How big of a threat do higher interest rates pose to consumers and businesses?
First, Consumers. U.S. household debt service costs remain low and the U.S. consumer seems to be in good shape. Recent data indicates that 98% of mortgage borrowers have benefited from locking in rates below the current market. It’s estimated that the average coupon on outstanding residential mortgages is approximately 3.5% compared to a market rate of 7.5% today, as depicted in the below chart.
US Household Debt
Outside the temporary pandemic stimulus surge, consumers are in the best financial position to service their debt in the past 40 years. An encouraging sign given consumer spending makes up 60% – 70% of GDP.
How are companies doing? Will the S&P 500 companies see profits erode once higher borrowing costs hit? Probably, but that could take time.
Companies have made a lot of changes in recent years to blunt the impact of higher borrowing costs, mainly by refinancing debt in 2020 and 2021 and extending the maturities (a notable example: Apple sold 5-year bonds in 2021 that had yields of 0.7% and a 40-year bond at 2.8%! Gee, where do I get my hands on these gems…).
The below chart from Bank of America shows the effective interest rate that S&P 500 companies are paying on their debt. It’s low both in absolute terms and historical standards.

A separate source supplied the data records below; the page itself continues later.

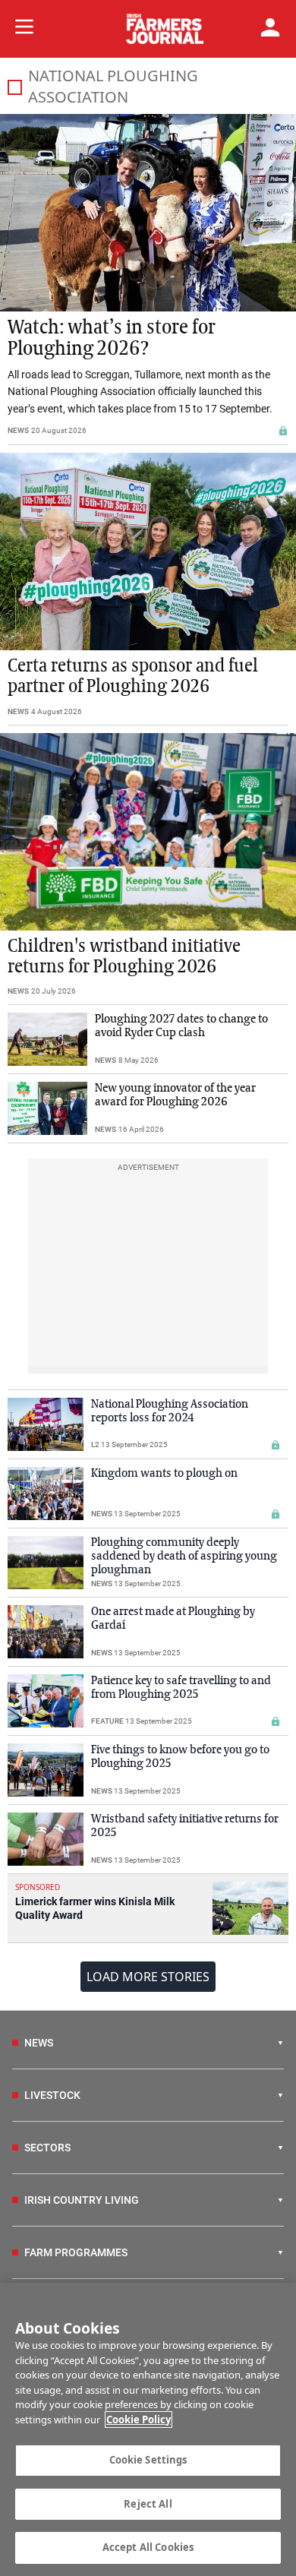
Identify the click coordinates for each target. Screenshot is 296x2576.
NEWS (18, 430)
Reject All (148, 2504)
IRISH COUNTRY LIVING (81, 2200)
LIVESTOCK (52, 2095)
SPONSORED (37, 1887)
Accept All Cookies (148, 2547)
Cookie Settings (148, 2460)
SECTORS (47, 2147)
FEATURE (107, 1721)
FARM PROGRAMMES (76, 2252)
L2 (95, 1444)
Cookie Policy (138, 2419)
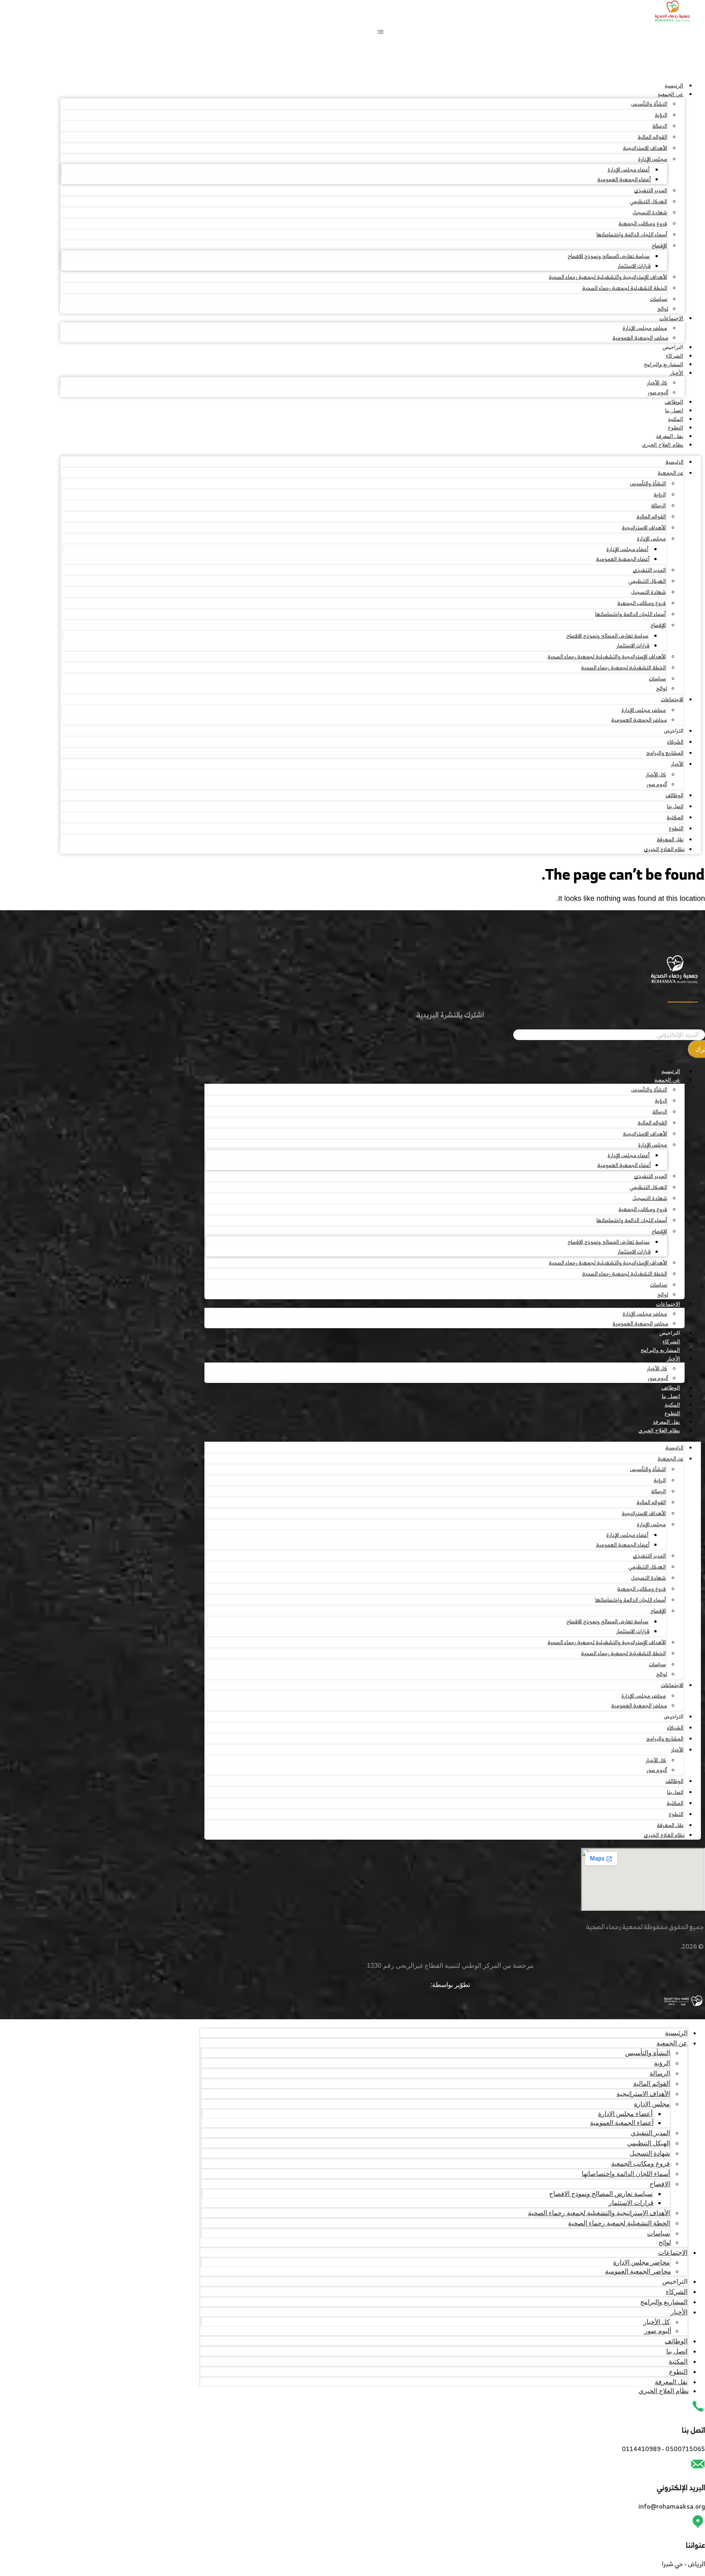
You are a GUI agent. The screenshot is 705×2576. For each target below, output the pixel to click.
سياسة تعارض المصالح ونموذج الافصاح (609, 256)
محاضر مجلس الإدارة (645, 328)
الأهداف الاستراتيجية (645, 148)
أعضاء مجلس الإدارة (628, 169)
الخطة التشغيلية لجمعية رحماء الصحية (624, 288)
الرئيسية (674, 85)
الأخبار (676, 373)
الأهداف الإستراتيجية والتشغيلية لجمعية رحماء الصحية (608, 277)
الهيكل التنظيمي (648, 201)
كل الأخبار (657, 382)
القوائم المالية (652, 137)
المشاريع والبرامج (663, 364)
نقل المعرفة (669, 436)
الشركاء (674, 356)
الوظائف (674, 402)
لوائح (662, 308)
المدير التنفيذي (650, 190)
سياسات (658, 299)
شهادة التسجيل (649, 212)
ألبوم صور (658, 392)
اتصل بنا (674, 410)
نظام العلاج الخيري (662, 445)
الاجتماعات (671, 318)
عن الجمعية (670, 94)
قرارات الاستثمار (634, 266)
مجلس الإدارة (652, 159)
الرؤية (661, 115)
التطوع (675, 428)
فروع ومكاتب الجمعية (643, 223)
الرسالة (659, 126)
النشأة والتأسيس (649, 104)
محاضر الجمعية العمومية (640, 337)
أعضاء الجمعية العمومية (624, 179)
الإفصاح (659, 245)
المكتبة (675, 419)
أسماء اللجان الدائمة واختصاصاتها (631, 234)
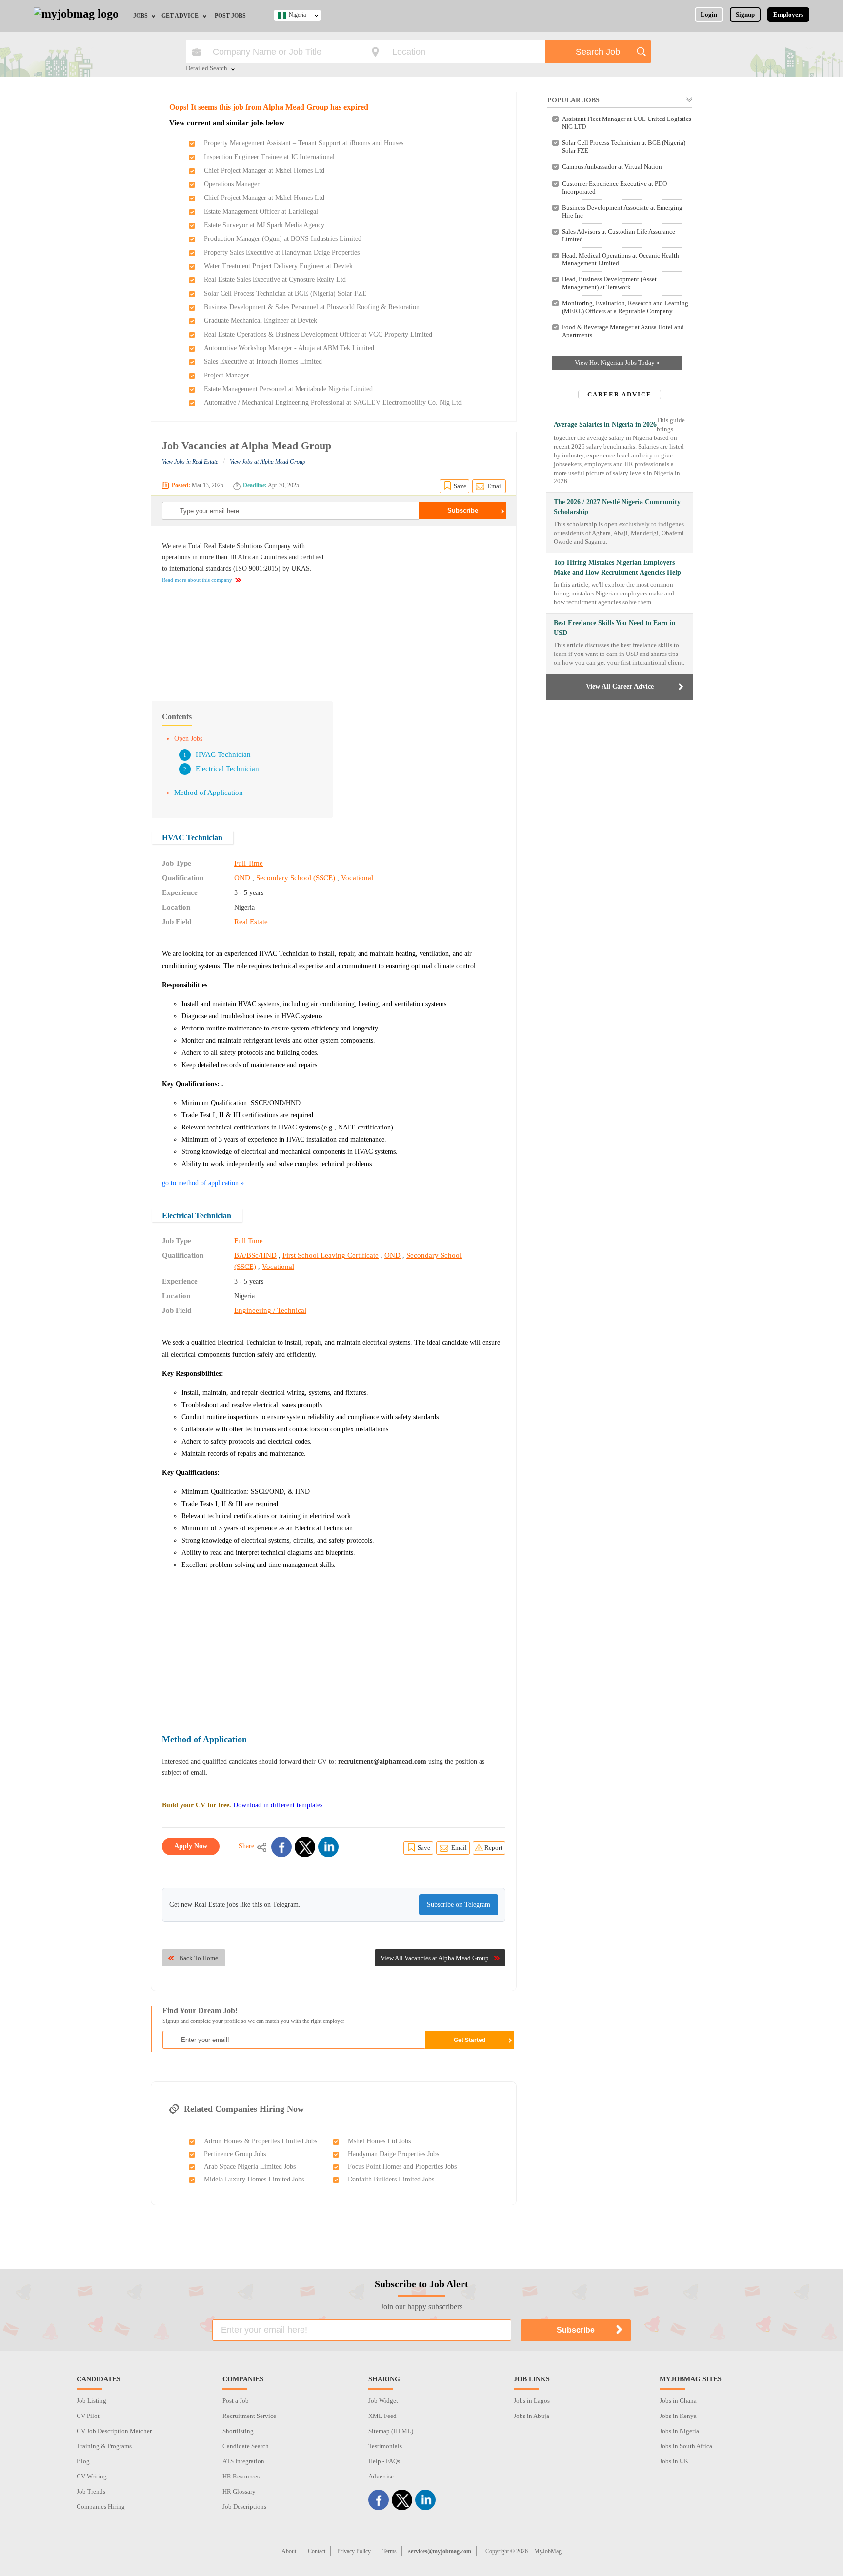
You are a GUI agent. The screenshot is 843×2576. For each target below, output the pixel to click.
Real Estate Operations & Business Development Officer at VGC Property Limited (318, 334)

S&P 500 Effective Interest Rates Over Time
Based on this data, the US consumer and S&P 500 companies have taken advantage of the low-rate environment and are on solid footing. Over time, however, as refinancing and new borrowing needs manifest, the trend will eventually pivot and start to weigh more on the ability of consumers to spend and companies to generate profits. There won’t be one day when the market sniffs this out and declares, “time to drop 5% on the threat of higher interest rates!” (although you will likely see versions of this headline repeatedly in the financial news, as they look to distill the complex, adaptive nature of the markets into one root cause to engage readership).
Let us live in this moment, where higher interest rates don’t scare us and the resilient economy is fueled by Taylor Swift, Beyoncé, and pumpkin spice.